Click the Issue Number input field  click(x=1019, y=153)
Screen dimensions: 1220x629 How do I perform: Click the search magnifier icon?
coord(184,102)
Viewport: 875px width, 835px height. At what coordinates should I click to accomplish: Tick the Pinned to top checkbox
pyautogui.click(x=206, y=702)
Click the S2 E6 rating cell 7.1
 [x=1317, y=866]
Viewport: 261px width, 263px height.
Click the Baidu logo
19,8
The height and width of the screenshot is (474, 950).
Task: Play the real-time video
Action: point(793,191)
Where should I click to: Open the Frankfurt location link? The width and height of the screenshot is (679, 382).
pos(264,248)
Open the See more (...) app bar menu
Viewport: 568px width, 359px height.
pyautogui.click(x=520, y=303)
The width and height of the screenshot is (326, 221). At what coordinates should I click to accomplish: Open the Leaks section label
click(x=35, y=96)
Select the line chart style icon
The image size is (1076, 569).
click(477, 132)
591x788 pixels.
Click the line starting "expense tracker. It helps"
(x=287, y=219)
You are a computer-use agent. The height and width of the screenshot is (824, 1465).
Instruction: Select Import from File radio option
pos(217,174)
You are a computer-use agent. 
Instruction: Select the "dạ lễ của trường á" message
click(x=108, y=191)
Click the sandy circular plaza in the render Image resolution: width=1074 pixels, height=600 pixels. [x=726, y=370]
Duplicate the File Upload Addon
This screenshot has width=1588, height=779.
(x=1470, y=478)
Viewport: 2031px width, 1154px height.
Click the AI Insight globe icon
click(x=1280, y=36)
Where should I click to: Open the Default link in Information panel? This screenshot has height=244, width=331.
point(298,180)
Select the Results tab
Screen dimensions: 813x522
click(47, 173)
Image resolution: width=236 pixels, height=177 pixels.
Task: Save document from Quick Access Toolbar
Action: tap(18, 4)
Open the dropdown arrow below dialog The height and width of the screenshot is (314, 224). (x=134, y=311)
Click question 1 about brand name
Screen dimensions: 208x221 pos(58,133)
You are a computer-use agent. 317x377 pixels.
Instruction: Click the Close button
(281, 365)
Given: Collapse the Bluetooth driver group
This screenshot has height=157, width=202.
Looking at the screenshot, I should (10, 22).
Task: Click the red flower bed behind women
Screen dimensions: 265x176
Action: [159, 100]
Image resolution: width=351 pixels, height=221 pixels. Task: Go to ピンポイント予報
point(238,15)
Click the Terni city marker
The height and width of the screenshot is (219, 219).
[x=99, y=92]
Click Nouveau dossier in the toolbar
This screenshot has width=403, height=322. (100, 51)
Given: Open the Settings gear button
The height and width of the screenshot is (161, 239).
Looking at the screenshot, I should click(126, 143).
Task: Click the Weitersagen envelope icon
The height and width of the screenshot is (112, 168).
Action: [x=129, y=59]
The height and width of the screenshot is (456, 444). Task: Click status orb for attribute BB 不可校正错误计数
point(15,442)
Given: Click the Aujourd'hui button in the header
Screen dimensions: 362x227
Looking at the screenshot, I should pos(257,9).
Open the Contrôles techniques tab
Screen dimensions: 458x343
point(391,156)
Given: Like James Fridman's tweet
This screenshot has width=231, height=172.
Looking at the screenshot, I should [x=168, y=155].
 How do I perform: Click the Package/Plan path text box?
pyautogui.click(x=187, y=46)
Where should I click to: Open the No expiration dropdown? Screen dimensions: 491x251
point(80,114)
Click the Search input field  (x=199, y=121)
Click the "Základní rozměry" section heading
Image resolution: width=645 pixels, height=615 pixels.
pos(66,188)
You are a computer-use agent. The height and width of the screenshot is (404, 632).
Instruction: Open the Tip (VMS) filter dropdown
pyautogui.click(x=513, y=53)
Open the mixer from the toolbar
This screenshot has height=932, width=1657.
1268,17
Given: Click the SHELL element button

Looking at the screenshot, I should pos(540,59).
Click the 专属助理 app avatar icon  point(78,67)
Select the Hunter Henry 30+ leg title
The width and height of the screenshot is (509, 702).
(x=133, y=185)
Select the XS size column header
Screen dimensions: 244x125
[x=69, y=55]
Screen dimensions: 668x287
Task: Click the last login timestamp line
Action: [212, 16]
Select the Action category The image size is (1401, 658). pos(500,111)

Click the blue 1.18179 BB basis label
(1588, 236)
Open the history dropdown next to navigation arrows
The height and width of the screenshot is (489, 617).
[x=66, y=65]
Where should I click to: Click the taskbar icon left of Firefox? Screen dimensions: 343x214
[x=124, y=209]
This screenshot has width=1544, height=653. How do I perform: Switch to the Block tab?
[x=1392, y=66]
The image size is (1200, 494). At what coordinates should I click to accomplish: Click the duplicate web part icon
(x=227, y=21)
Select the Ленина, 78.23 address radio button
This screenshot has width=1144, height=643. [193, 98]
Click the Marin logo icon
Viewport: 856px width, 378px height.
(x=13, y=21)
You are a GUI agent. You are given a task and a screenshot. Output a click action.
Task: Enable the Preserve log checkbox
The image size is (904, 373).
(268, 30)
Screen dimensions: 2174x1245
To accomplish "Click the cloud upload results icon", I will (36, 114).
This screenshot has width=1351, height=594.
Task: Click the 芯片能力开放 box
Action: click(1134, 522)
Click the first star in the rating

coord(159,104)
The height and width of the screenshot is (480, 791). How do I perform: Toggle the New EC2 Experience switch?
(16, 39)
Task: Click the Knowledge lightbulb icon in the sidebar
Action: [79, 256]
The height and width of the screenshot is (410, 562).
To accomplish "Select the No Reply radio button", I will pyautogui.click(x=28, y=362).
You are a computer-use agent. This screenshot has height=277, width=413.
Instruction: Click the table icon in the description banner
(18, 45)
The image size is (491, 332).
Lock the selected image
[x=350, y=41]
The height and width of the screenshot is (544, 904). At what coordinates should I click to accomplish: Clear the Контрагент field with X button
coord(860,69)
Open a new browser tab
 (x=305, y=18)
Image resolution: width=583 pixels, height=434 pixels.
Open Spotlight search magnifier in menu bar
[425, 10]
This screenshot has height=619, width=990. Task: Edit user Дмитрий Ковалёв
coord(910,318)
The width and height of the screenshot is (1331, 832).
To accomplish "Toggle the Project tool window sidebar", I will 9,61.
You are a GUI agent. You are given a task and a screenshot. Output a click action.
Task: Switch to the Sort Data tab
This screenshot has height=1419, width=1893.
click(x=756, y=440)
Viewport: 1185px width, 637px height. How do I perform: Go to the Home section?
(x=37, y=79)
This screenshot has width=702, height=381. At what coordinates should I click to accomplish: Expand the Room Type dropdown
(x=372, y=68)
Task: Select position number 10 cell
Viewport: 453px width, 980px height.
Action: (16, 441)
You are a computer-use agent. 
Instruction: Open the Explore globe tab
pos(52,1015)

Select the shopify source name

**Requirement:**
Swap "magnifier" for "magnifying glass" throughout the records above, then write all of the records out again with nothing else altered.

**Right answer:**
Click the Issue Number input field  click(x=1019, y=153)
Screen dimensions: 1220x629 How do I perform: Click the search magnifying glass icon?
coord(184,102)
Viewport: 875px width, 835px height. At what coordinates should I click to accomplish: Tick the Pinned to top checkbox
pyautogui.click(x=206, y=702)
Click the S2 E6 rating cell 7.1
 [x=1317, y=866]
Viewport: 261px width, 263px height.
Click the Baidu logo
19,8
The height and width of the screenshot is (474, 950).
Task: Play the real-time video
Action: point(793,191)
Where should I click to: Open the Frankfurt location link? The width and height of the screenshot is (679, 382).
pos(264,248)
Open the See more (...) app bar menu
Viewport: 568px width, 359px height.
pyautogui.click(x=520, y=303)
The width and height of the screenshot is (326, 221). At what coordinates should I click to accomplish: Open the Leaks section label
click(x=35, y=96)
Select the line chart style icon
The image size is (1076, 569).
click(477, 132)
591x788 pixels.
Click the line starting "expense tracker. It helps"
(x=287, y=219)
You are a computer-use agent. The height and width of the screenshot is (824, 1465).
Instruction: Select Import from File radio option
pos(217,174)
You are a computer-use agent. 
Instruction: Select the "dạ lễ của trường á" message
click(x=108, y=191)
Click the sandy circular plaza in the render Image resolution: width=1074 pixels, height=600 pixels. [x=726, y=370]
Duplicate the File Upload Addon
This screenshot has width=1588, height=779.
(x=1470, y=478)
Viewport: 2031px width, 1154px height.
Click the AI Insight globe icon
click(x=1280, y=36)
Where should I click to: Open the Default link in Information panel? This screenshot has height=244, width=331.
point(298,180)
Select the Results tab
Screen dimensions: 813x522
click(47, 173)
Image resolution: width=236 pixels, height=177 pixels.
Task: Save document from Quick Access Toolbar
Action: tap(18, 4)
Open the dropdown arrow below dialog The height and width of the screenshot is (314, 224). (x=134, y=311)
Click question 1 about brand name
Screen dimensions: 208x221 pos(58,133)
You are a computer-use agent. 317x377 pixels.
Instruction: Click the Close button
(281, 365)
Given: Collapse the Bluetooth driver group
This screenshot has height=157, width=202.
Looking at the screenshot, I should (10, 22).
Task: Click the red flower bed behind women
Screen dimensions: 265x176
Action: [159, 100]
Image resolution: width=351 pixels, height=221 pixels. Task: Go to ピンポイント予報
point(238,15)
Click the Terni city marker
The height and width of the screenshot is (219, 219).
[x=99, y=92]
Click Nouveau dossier in the toolbar
This screenshot has width=403, height=322. (100, 51)
Given: Open the Settings gear button
The height and width of the screenshot is (161, 239).
Looking at the screenshot, I should click(126, 143).
Task: Click the Weitersagen envelope icon
The height and width of the screenshot is (112, 168).
Action: [x=129, y=59]
The height and width of the screenshot is (456, 444). Task: Click status orb for attribute BB 不可校正错误计数
point(15,442)
Given: Click the Aujourd'hui button in the header
Screen dimensions: 362x227
Looking at the screenshot, I should pos(257,9).
Open the Contrôles techniques tab
Screen dimensions: 458x343
point(391,156)
Given: Like James Fridman's tweet
This screenshot has width=231, height=172.
Looking at the screenshot, I should [x=168, y=155].
 How do I perform: Click the Package/Plan path text box?
pyautogui.click(x=187, y=46)
Where should I click to: Open the No expiration dropdown? Screen dimensions: 491x251
point(80,114)
Click the Search input field  (x=199, y=121)
Click the "Základní rozměry" section heading
Image resolution: width=645 pixels, height=615 pixels.
pos(66,188)
You are a computer-use agent. The height and width of the screenshot is (404, 632).
Instruction: Open the Tip (VMS) filter dropdown
pyautogui.click(x=513, y=53)
Open the mixer from the toolbar
This screenshot has height=932, width=1657.
1268,17
Given: Click the SHELL element button

Looking at the screenshot, I should pos(540,59).
Click the 专属助理 app avatar icon  point(78,67)
Select the Hunter Henry 30+ leg title
The width and height of the screenshot is (509, 702).
(x=133, y=185)
Select the XS size column header
Screen dimensions: 244x125
[x=69, y=55]
Screen dimensions: 668x287
Task: Click the last login timestamp line
Action: [212, 16]
Select the Action category The image size is (1401, 658). pos(500,111)

Click the blue 1.18179 BB basis label
(1588, 236)
Open the history dropdown next to navigation arrows
The height and width of the screenshot is (489, 617).
[x=66, y=65]
Where should I click to: Click the taskbar icon left of Firefox? Screen dimensions: 343x214
[x=124, y=209]
This screenshot has width=1544, height=653. How do I perform: Switch to the Block tab?
[x=1392, y=66]
The image size is (1200, 494). At what coordinates should I click to accomplish: Click the duplicate web part icon
(x=227, y=21)
Select the Ленина, 78.23 address radio button
This screenshot has width=1144, height=643. [193, 98]
Click the Marin logo icon
Viewport: 856px width, 378px height.
(x=13, y=21)
You are a GUI agent. You are given a task and a screenshot. Output a click action.
Task: Enable the Preserve log checkbox
The image size is (904, 373).
(268, 30)
Screen dimensions: 2174x1245
To accomplish "Click the cloud upload results icon", I will (36, 114).
This screenshot has width=1351, height=594.
Task: Click the 芯片能力开放 box
Action: click(1134, 522)
Click the first star in the rating

coord(159,104)
The height and width of the screenshot is (480, 791). How do I perform: Toggle the New EC2 Experience switch?
(16, 39)
Task: Click the Knowledge lightbulb icon in the sidebar
Action: [79, 256]
The height and width of the screenshot is (410, 562).
To accomplish "Select the No Reply radio button", I will pyautogui.click(x=28, y=362).
You are a computer-use agent. This screenshot has height=277, width=413.
Instruction: Click the table icon in the description banner
(18, 45)
The image size is (491, 332).
Lock the selected image
[x=350, y=41]
The height and width of the screenshot is (544, 904). At what coordinates should I click to accomplish: Clear the Контрагент field with X button
coord(860,69)
Open a new browser tab
 (x=305, y=18)
Image resolution: width=583 pixels, height=434 pixels.
Open Spotlight search magnifying glass in menu bar
[425, 10]
This screenshot has height=619, width=990. Task: Edit user Дмитрий Ковалёв
coord(910,318)
The width and height of the screenshot is (1331, 832).
To accomplish "Toggle the Project tool window sidebar", I will 9,61.
You are a GUI agent. You are given a task and a screenshot. Output a click action.
Task: Switch to the Sort Data tab
This screenshot has height=1419, width=1893.
click(x=756, y=440)
Viewport: 1185px width, 637px height. How do I perform: Go to the Home section?
(x=37, y=79)
This screenshot has width=702, height=381. At what coordinates should I click to accomplish: Expand the Room Type dropdown
(x=372, y=68)
Task: Select position number 10 cell
Viewport: 453px width, 980px height.
Action: (16, 441)
You are a computer-use agent. 
Instruction: Open the Explore globe tab
pos(52,1015)

Select the shopify source name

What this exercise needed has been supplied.